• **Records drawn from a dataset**
* * * * * * *
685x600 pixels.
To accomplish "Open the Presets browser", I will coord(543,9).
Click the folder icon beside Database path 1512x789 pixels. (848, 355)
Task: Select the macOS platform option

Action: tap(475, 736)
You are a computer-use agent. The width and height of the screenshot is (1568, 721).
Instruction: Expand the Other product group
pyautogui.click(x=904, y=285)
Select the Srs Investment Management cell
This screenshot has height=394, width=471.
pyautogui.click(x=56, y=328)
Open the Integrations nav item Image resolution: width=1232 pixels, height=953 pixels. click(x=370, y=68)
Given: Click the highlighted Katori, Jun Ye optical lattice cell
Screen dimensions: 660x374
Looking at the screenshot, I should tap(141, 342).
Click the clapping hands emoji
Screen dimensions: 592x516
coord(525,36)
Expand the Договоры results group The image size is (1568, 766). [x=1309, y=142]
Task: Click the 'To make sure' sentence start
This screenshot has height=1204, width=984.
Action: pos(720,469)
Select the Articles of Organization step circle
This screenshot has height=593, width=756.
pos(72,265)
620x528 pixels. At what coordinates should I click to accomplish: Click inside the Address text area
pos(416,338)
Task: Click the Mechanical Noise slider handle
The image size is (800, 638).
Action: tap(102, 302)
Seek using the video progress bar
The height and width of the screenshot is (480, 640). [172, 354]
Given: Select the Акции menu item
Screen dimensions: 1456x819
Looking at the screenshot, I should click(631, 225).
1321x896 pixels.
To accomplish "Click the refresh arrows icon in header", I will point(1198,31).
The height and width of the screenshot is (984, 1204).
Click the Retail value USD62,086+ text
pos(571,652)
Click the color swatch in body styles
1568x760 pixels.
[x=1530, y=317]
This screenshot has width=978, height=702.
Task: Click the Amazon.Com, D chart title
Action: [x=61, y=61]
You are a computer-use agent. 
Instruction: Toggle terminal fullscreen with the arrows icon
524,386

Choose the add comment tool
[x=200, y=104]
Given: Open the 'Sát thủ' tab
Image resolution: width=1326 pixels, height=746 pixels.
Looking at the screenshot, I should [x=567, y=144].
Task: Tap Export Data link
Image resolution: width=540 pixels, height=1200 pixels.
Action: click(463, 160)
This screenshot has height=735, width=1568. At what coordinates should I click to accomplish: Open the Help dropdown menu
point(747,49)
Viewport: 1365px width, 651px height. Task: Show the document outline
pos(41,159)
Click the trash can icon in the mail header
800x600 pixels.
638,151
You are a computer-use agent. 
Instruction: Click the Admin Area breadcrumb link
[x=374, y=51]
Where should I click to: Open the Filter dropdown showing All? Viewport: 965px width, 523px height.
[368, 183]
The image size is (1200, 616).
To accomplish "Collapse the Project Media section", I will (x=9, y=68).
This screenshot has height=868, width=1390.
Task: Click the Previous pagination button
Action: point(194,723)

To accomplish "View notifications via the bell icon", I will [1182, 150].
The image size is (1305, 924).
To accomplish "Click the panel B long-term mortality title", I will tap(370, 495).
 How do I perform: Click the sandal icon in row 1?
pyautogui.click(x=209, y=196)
* * * * * * *
• **PROBLEM TO SOLVE**
Retype word for word the line above with "Image resolution: width=540" and all lines after it, nothing else.

• **RESPONSE**
Image resolution: width=540 pixels, height=1200 pixels.
Action: click(463, 160)
This screenshot has height=735, width=1568. At what coordinates should I click to accomplish: Open the Help dropdown menu
point(747,49)
Viewport: 1365px width, 651px height. Task: Show the document outline
pos(41,159)
Click the trash can icon in the mail header
800x600 pixels.
638,151
You are a computer-use agent. 
Instruction: Click the Admin Area breadcrumb link
[x=374, y=51]
Where should I click to: Open the Filter dropdown showing All? Viewport: 965px width, 523px height.
[368, 183]
The image size is (1200, 616).
To accomplish "Collapse the Project Media section", I will (x=9, y=68).
This screenshot has height=868, width=1390.
Task: Click the Previous pagination button
Action: point(194,723)

To accomplish "View notifications via the bell icon", I will [1182, 150].
The image size is (1305, 924).
To accomplish "Click the panel B long-term mortality title", I will tap(370, 495).
 How do I perform: Click the sandal icon in row 1?
pyautogui.click(x=209, y=196)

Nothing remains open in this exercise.